L’eurodeputato di Fratelli d’Italia ha incalzato Metsola, chiedendole di riesaminare l’opportunità di ospitare l’iniziativa prevista domani nei locali del Parlamento europeo: «Siamo sconcertati e contrariati, i bambini non sono terreno di sperimentazione culturale da parte di movimenti politici o attivisti», si legge nella lettera inviata alla presidente del Parlamento europeo. «Dal programma dell’evento emerge chiaramente un approccio unilaterale, privo di qualsiasi reale contraddittorio culturale, scientifico, medico o pedagogico, nonostante si tratti di questioni sulle quali esistono sensibilità profondamente diverse all’interno degli Stati membri e della stessa società europea», scrive Inselvini. «Risulta particolarmente inquietante, inoltre, il coinvolgimento diretto di minori all’interno di un evento dal marcato carattere militante, dove si incoraggiano concetti quali la «autodeterminazione». Già, perché al meeting interverranno alcuni «bambini Lgbtiq+» svedesi per parlare dello «stato dei loro diritti», mentre il panel su cosa può fare l’Ue per loro sarà addirittura «moderato», sic, da alcuni minori. Il tutto per gentile concessione dell’Ue, tanto che Inselvini ha presentato un’interrogazione alla Commissione europea domandandone conferma e chiedendo quali altri finanziamenti siano stati concessi negli ultimi cinque anni alle organizzazioni dietro l’evento. «Ritiene un valore europeo l’affermazione secondo cui “i diritti queer sono diritti dei bambini”, nonché la catalogazione dei bambini e dei loro diritti secondo i presunti gusti sessuali?», si legge nel testo indirizzato all’esecutivo Ue, guidato dalla popolare von der Leyen.
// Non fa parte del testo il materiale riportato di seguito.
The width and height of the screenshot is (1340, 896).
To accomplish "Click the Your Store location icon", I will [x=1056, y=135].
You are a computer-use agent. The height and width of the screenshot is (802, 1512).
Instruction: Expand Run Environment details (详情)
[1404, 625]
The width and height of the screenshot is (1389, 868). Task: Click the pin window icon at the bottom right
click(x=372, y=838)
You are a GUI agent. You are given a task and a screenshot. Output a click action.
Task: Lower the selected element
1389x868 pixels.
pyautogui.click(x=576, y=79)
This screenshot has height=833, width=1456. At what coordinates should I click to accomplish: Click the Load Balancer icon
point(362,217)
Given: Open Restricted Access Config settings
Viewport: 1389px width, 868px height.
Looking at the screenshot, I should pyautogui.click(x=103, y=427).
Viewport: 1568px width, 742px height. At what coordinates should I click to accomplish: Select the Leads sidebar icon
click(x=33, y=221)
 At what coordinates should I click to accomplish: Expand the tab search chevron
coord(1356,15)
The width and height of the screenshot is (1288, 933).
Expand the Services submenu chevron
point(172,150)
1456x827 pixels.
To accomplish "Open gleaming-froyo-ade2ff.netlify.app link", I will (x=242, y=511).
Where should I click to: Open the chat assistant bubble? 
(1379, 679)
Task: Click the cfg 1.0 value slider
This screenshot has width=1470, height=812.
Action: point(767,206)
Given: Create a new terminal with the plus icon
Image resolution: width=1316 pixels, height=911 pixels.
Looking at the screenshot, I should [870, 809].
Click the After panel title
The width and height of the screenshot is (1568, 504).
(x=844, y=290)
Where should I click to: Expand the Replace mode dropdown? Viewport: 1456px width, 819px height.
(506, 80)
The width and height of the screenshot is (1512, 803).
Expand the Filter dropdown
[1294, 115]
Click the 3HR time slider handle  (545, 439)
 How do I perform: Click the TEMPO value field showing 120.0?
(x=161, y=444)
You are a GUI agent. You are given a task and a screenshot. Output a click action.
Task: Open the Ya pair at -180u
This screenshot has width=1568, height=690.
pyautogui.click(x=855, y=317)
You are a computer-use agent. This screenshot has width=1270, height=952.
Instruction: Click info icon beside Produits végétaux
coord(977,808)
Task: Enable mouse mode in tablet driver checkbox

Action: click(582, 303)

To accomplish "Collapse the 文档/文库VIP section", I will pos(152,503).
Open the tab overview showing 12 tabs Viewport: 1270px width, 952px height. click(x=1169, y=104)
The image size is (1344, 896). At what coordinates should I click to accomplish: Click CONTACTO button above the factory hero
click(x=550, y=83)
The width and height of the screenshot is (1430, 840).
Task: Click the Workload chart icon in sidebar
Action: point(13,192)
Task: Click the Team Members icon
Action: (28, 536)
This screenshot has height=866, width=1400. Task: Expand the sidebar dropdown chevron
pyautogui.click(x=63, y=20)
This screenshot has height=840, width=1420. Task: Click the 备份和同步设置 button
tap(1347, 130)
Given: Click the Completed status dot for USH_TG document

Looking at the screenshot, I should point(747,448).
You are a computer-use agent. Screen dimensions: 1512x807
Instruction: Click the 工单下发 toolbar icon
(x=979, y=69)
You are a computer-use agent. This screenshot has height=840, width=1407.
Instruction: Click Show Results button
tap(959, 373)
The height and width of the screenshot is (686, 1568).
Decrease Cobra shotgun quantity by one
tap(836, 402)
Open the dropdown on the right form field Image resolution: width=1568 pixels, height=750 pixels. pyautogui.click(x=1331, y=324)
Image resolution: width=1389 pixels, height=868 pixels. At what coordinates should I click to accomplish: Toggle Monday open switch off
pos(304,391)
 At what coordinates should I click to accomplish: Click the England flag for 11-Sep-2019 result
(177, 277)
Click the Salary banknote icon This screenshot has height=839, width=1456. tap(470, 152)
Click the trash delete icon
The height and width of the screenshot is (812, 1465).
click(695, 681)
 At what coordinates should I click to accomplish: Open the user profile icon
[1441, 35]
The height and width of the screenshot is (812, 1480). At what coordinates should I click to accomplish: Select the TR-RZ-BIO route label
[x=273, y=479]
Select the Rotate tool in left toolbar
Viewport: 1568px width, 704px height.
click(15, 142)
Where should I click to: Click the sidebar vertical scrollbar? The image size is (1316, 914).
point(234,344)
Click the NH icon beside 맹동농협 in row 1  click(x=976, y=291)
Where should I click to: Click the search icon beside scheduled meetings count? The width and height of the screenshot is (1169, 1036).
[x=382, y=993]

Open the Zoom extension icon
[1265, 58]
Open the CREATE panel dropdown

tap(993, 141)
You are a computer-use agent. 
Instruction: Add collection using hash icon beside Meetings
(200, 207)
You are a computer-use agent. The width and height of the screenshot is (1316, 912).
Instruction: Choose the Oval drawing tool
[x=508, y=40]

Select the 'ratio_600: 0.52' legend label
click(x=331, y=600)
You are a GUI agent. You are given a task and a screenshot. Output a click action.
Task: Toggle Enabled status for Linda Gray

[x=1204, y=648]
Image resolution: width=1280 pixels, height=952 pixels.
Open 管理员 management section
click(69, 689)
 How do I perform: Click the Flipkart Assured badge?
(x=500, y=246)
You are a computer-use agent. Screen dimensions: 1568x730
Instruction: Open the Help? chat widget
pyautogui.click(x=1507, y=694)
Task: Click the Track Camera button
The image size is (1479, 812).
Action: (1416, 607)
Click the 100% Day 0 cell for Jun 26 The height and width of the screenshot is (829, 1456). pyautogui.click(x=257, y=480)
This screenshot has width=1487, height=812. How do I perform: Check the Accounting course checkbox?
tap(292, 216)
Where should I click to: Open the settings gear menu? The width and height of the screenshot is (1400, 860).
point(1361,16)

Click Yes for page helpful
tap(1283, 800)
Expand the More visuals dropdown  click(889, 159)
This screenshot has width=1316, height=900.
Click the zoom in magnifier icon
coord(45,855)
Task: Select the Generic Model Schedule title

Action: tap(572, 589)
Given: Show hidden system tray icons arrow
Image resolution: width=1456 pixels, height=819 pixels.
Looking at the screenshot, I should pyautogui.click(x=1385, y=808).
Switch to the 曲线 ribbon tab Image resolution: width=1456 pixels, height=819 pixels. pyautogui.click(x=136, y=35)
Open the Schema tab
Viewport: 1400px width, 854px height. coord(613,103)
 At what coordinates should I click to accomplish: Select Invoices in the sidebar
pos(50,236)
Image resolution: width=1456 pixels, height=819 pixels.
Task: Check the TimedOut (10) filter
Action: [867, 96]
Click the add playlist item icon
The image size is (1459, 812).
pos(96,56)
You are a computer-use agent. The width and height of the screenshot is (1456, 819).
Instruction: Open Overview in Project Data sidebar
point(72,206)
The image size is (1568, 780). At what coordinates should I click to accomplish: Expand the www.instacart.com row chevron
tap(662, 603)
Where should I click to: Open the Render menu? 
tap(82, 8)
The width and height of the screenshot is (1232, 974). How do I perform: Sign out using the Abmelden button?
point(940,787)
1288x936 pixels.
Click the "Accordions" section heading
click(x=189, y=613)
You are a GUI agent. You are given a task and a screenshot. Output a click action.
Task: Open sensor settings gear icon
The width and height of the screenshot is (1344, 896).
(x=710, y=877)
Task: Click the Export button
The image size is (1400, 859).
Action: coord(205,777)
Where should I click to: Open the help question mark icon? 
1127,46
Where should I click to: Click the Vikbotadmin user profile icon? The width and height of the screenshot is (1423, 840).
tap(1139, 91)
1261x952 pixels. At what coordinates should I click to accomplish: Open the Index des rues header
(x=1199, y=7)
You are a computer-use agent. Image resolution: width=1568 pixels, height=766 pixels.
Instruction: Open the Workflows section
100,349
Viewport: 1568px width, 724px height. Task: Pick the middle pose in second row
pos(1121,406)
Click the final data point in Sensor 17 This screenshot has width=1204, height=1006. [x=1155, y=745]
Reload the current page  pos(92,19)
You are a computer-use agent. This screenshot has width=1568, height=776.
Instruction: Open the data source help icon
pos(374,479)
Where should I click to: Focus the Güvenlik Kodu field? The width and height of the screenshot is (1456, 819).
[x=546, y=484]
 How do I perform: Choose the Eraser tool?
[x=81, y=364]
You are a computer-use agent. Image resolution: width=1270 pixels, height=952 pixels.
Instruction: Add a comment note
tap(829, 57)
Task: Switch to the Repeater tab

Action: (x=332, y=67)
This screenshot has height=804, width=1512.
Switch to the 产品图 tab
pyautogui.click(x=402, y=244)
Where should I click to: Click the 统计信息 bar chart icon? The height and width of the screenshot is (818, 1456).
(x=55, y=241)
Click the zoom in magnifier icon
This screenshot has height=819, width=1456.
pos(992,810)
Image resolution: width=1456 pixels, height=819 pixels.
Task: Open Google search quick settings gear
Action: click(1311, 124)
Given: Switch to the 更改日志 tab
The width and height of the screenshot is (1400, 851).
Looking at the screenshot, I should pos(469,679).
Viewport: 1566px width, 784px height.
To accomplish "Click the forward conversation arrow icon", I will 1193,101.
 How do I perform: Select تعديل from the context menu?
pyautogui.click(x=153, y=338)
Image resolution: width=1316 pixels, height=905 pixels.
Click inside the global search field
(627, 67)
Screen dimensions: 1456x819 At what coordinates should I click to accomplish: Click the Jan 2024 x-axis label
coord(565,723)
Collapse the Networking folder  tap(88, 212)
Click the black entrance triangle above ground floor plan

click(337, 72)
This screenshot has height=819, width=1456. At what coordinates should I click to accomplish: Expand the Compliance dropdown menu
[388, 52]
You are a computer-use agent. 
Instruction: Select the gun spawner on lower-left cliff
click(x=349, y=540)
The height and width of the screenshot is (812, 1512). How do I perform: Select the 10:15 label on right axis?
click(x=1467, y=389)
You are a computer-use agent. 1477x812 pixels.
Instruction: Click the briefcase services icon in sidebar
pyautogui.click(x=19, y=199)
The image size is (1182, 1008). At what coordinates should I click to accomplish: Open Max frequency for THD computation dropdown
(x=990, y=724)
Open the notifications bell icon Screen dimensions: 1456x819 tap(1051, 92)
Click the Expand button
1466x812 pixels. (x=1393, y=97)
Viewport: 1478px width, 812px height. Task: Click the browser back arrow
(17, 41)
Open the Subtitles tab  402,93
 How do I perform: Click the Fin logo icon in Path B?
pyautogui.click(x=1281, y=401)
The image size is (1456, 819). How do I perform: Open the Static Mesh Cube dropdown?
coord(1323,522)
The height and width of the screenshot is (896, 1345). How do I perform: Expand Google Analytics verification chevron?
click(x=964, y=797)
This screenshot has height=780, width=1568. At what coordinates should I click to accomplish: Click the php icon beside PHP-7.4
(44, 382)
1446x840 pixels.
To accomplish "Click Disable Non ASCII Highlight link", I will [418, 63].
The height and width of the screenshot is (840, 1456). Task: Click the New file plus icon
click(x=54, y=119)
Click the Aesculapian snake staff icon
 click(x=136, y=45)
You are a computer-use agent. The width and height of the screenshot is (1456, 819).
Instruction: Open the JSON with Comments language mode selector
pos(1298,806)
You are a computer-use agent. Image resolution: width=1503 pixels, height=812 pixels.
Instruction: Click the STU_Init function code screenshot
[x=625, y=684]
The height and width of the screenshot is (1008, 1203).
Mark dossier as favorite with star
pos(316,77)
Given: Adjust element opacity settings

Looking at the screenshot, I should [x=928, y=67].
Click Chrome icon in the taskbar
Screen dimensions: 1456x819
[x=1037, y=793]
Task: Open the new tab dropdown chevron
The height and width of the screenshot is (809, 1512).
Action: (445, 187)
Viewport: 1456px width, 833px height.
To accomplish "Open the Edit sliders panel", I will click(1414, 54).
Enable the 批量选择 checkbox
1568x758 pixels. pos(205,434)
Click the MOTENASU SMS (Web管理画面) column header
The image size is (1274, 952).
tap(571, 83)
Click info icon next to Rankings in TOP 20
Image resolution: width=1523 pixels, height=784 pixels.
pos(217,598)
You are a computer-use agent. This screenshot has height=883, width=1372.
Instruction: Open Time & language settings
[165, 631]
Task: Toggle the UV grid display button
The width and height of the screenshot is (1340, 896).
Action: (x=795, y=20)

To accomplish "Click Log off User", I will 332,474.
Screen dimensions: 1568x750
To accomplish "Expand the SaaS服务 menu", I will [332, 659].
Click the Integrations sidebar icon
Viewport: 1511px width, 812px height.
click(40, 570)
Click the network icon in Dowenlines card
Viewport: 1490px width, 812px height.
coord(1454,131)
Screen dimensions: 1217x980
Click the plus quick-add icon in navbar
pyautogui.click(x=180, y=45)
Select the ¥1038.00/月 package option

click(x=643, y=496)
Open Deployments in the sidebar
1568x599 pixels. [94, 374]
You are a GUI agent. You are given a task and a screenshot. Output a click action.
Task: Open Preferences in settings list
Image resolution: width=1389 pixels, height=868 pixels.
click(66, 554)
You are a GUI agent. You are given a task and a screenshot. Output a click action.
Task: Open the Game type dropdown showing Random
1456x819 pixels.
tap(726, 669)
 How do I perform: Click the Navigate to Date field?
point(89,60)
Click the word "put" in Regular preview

Nessuno stupore, del resto, se si pensa che l’Oms Europe, negli «Standard per l’educazione sessuale in Europa», ha celebrato la sessualizzazione precoce dei bambini evocando, per la fascia dai 6 ai 9 anni, l’opportunità di parlare di eiaculazione, metodi contraccettivi, «gioia e piacere nel toccare il proprio corpo (masturbazione)» e, ça va sans dire, ruoli di genere. Il tutto, graziosamente, con i soldi dei contribuenti europei.